Choose My Family, My Tribe
We are each born into a family, for better or worse. And throughout a lifetime, we can also choose our connections, both inside and outside of our genetics. I wrote recently about my friend Yakini. My son had been to her daycare for months, and morning drop-offs were happy and smooth. Then we went on vacation for a week, and when we came back, he was suddenly distraught every time I left him. Immediately, Yakini knew what to do. “We need to come to your home for a meal,” she said, as if it were the most obvious thing in the world. “He needs to know that we are part of your family, that we will take care of him the same as you,” she continued. Of course, it was a no-brainer. We had to validate the sacred contract, as she called it. Her whole family came over with their guitar. We ate, we sang, we bonded. After that the boy was happier than ever to see them every morning. We had officially claimed Yakini’s family as our own.

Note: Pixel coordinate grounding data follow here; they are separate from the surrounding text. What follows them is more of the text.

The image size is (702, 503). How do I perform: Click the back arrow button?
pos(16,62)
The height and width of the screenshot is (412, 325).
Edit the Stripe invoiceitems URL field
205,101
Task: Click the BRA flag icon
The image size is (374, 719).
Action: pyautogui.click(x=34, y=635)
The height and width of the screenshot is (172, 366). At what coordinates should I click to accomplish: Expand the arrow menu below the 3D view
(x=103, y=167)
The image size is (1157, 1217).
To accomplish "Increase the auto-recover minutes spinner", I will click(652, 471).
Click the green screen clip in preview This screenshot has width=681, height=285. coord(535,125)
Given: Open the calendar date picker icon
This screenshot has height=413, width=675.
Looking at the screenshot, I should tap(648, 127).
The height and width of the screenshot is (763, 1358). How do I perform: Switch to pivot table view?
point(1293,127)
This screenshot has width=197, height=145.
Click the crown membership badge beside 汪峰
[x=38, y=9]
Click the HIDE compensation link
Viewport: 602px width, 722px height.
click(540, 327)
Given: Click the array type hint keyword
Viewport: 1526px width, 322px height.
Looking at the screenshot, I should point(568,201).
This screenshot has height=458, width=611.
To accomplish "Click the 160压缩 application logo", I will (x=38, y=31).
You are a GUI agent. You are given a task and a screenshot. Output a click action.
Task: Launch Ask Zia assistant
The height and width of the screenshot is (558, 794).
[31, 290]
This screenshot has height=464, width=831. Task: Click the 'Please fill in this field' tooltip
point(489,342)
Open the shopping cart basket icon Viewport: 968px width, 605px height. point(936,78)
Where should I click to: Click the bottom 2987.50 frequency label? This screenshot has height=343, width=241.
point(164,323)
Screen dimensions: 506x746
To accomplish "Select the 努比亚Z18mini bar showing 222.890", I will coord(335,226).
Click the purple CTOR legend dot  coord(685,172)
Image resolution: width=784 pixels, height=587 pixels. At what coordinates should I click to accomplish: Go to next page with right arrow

My family of origin has its complexities. Culture, generation, and sibling rivalry have all contributed to my repeating scripts and stories. I have learned with age that these patterns can and do change, and it serves all of us to hold space for the evolution. I can practice curiosity, allow myself to be vulnerable, and choose deeper connections to the people I might otherwise take for granted or let drift away. My siblings and I have also chosen our spouses. We need also, then, to acknowledge each of their families of origin, their patterns, scripts, and stories. I feel very lucky that my husband and my brothers-in-law all seem to accept our family’s quirks and dysfunctions—I can certainly learn from their example.
Lastly, in 2016, I intend to continue nurturing my ties to my tribe. These are the other family members I have chosen over the years, my friends. They come from all stages and places of my life, and all offer unique perspective. They accept my imbalances and love me anyway, and always challenge me to live in my integrity. They hold me up on my quest for self-actualization. They invite me to do the same for them, and together I honestly believe we make the world better.
2015 comes to a jumbled end for me, full of intensity, volume, texture, and possibility. I’m grateful for this blogging platform to explore and share ideas. Thank you for reading to the end of this, I think my longest post yet. I look forward to more growth and exploration in the coming year. Nothing matters more than our relationships, first with ourselves and then with one another. Let us cultivate connections that promote peace, love, and harmony, this year and beyond.